The Shape Of (Digital) Things To Come: What Today’s Cool New Tech Might Mean For Tomorrow’s Cameras

Jill Rahn's picture
As advanced electronics continue to supplant more and more elements of camera function and design, often displacing optical and mechanical systems, the camera of the future is being redefined. To give you a clearer picture of the emerging technologies that are destined to change the shape of cameras to come, let’s take a closer look at the implications of some of the emerging new tech found in the latest models.

Translucent Mirror Technology
Sony’s Translucent Mirror Technology has been further refined in the second-generation Translucent Mirror used in their SLT-A65 and SLT-A77 models. Both have 24.3MP CMOS image sensors, provide continuous phase detection and AF tracking even during the exposure, full 1920x1080 HD video at 60p, 60i, and 24p, continuous OLED EVF viewing with no mirror blackout, and deliver maximum burst rates of 10 and 12 fps (frames per second) respectively. A key to achieving such outstanding specs is the stationary Translucent Mirror that directs a small portion of the incoming light upward to the phase-detection AF sensor, enabling these cameras to focus quickly and accurately while simultaneously capturing the image, a feat not possible with traditional SLRs and D-SLRs.

Sony claims that the Translucent Mirror used in their latest models was made possible by advances in materials technology that allow them to produce semitransparent mirrors with ultra-thin, ultra-smooth, dimensionally stable surfaces that are so flat any deviations are measured in nanometers. These new high-transmission mirrors are said to virtually eliminate ghosting, completely eliminate the effects of aging, have a minimal effect on image quality, and allow a far greater percentage of the light to reach the image sensor. By allowing just enough light to be reflected up to the AF sensor, less than 1/3 of a stop is lost at the image sensor compared to conventional D-SLRs, and it’s automatically compensated, says Sony, by increasing signal gain and/or upping the ISO.

The second-generation Translucent Mirror, shown here in the Sony A77, transmits most light back to the sensor, and directs a much smaller percentage up and forward to the phase-detection AF sensor. Reputed third-generation Translucent Mirror in widely rumored pro replacement for the Sony Alpha 900 will allegedly be even better.

Since only a minimal percentage of the incoming light is directed upward, an optical finder can’t be used, and that’s why cameras like the A65 and A77 have OLED EVFs, a technology we cover next. (Note: One of the main reasons ingenious Canon’s pellicle-mirror SLRs never caught on was that their penta-prism viewfinders were noticeably dimmer than their less costly competitors.)

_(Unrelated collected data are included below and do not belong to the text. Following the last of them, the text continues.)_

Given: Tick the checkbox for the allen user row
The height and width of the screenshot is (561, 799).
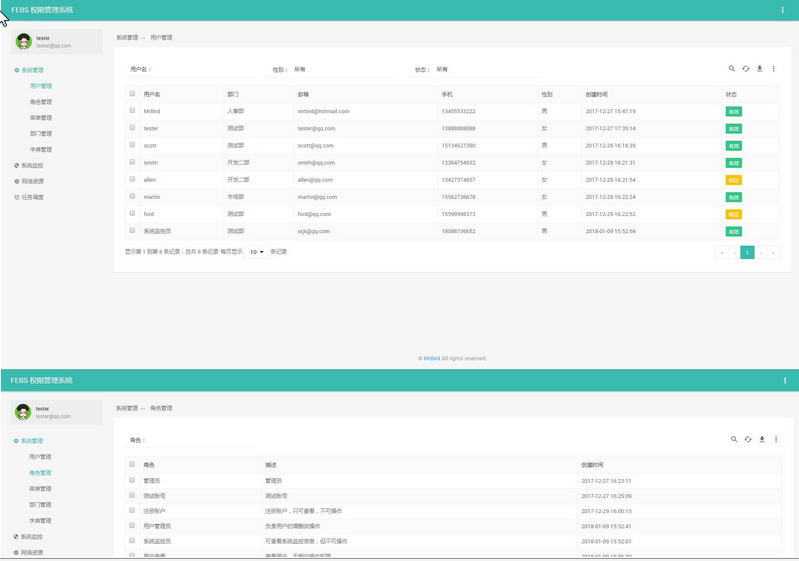Looking at the screenshot, I should [132, 180].
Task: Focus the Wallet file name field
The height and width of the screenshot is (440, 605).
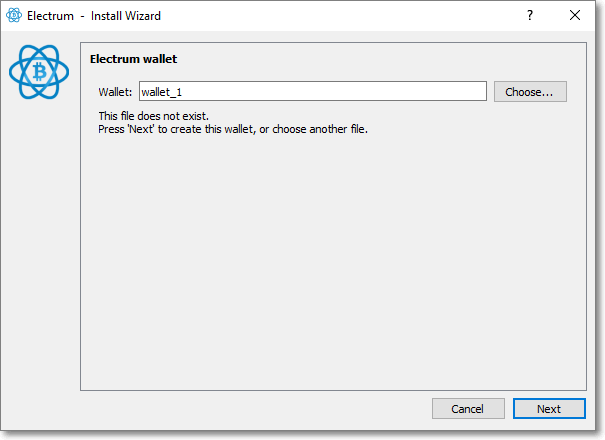Action: point(313,91)
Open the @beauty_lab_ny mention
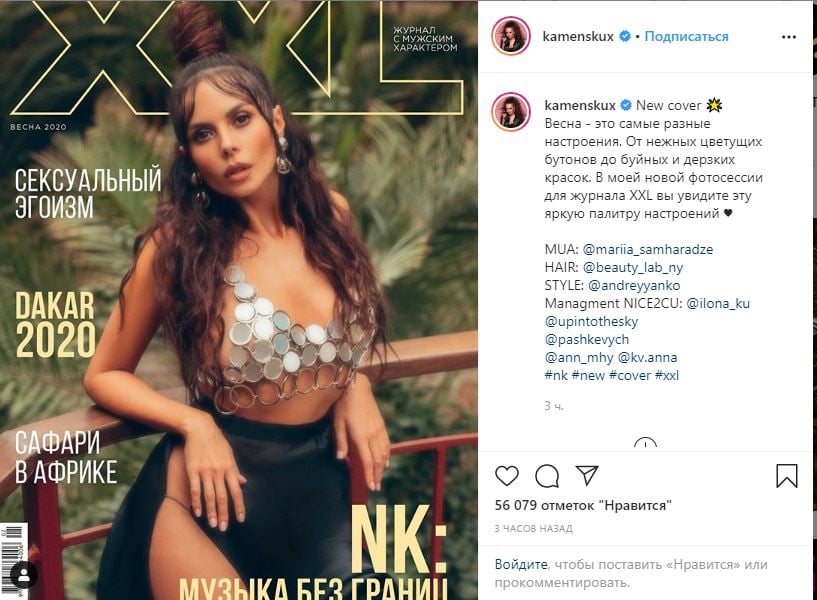This screenshot has height=600, width=817. tap(633, 268)
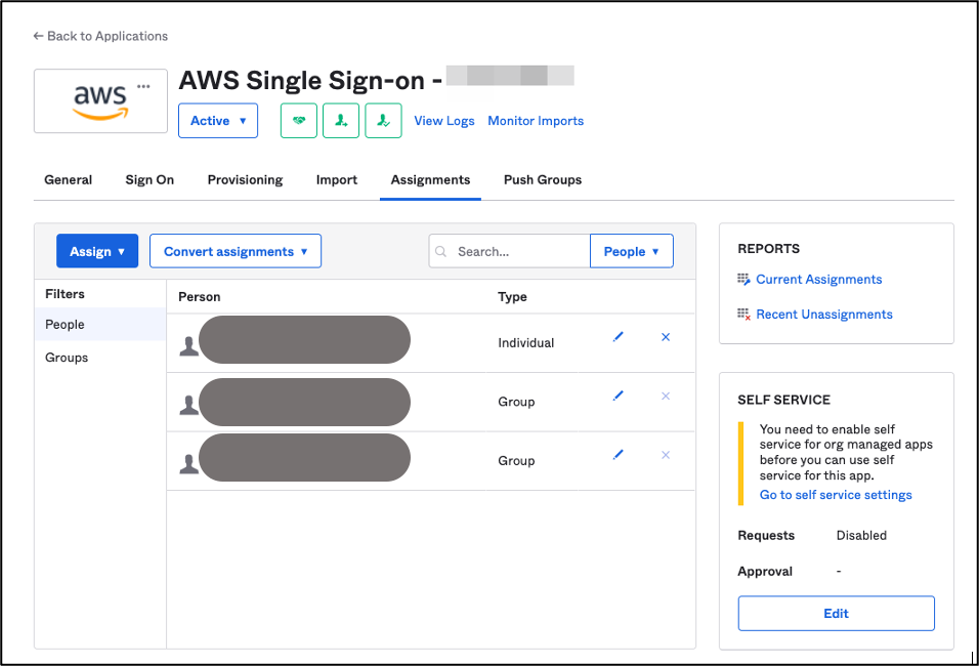This screenshot has width=979, height=666.
Task: Switch to the Push Groups tab
Action: [x=542, y=180]
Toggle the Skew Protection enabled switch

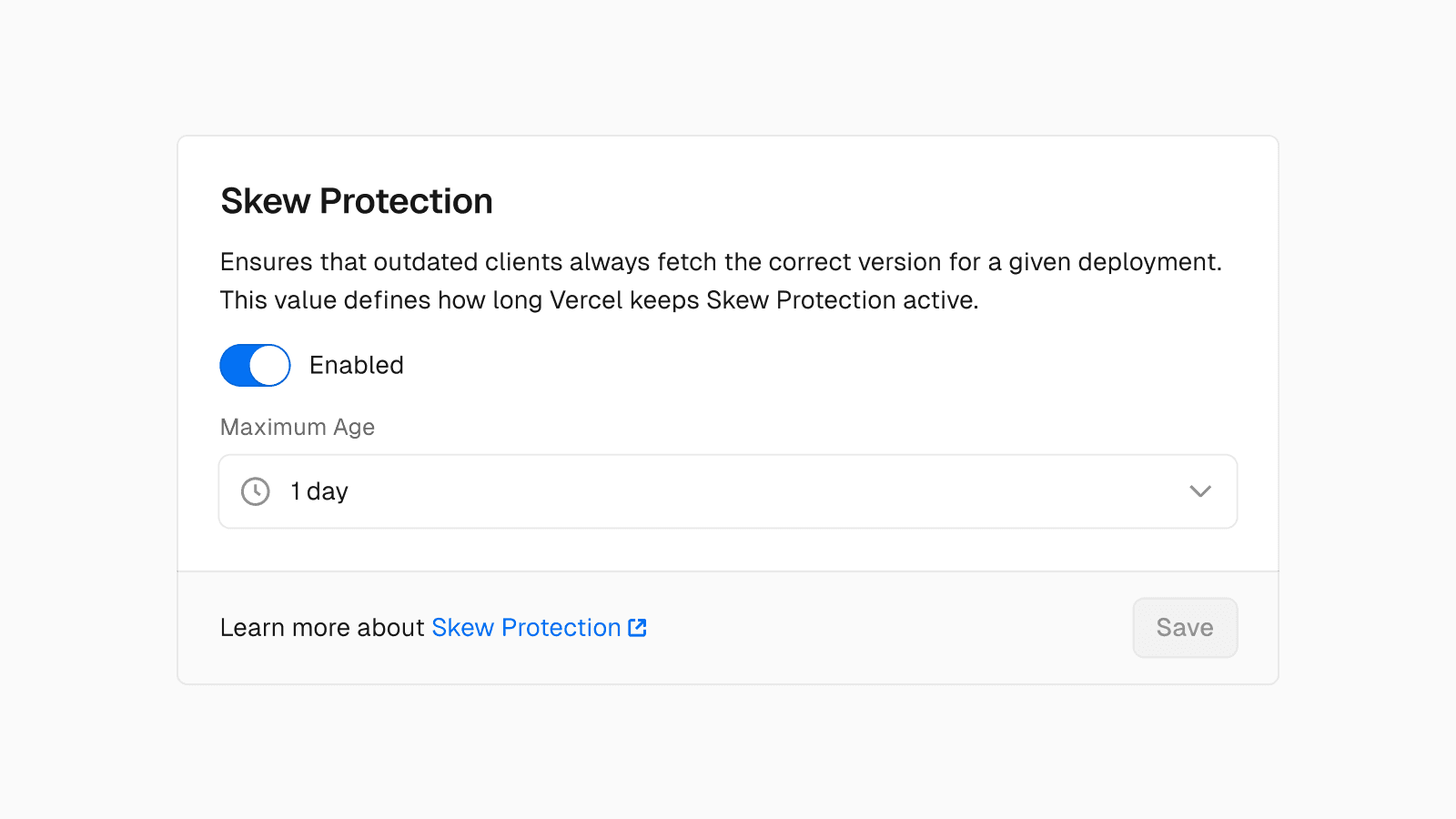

The question is: will Translucent Mirror Technology transform all D-SLRs into D-SLTs? Will other camera manufacturers pursue a parallel track, or find ingenious new ways to refine traditional D-SLRs to provide simultaneous functionality, or take another approach entirely? It’s too early to tell, but the next defining moment in this saga will come when Sony unleashes the full-frame successor to its top-of-the-line Alpha 900. I predict that it’ll be a Translucent Mirror camera and that will really throw down the gauntlet in terms of speed, responsiveness, and delivered image quality.

OLED EVF
Are we seeing the end of optical SLR finders? While they got off to an admittedly rough start, electronic viewfinders (EVFs) that display a live feed off the image sensor have been considerably upgraded in recent years by Panasonic, Sony, and others. Typical enhancements include greater resolution (to 1.4 million dots) and faster refresh rates to mitigate smearing of the image when viewing action subjects. To provide an enhanced viewing experience that more closely approximates looking through an optical SLR viewfinder we again turn to Sony, who incorporated a new OLED EVF in the latest Alpha-series SLRs and the NEX-7 Compact System Camera (CSC).

Sony’s OLED EVF uses organic LEDs (self-illuminating OLEDs) to form the image. Its resolution has been increased to an impressive 2.36 million dots for greater detail, and its refresh rate is about 0.1ms, for nearly instantaneous viewing that virtually eliminates smearing when shooting video and action subjects. The OLEDs themselves provide a full RGB signal at each image point without multiplexing, delivering improved speed and color accuracy. Brightness and color gamut have also been enhanced (the OLED covers 20˚ more than the conventional LCD on the triangular NTSC color gamut chart). In addition, Sony’s OLED EVF displays a 100 percent view at 1.1x magnification, is bright to the corners with no light falloff, and has a very high eye-point of 27mm for greater viewing comfort.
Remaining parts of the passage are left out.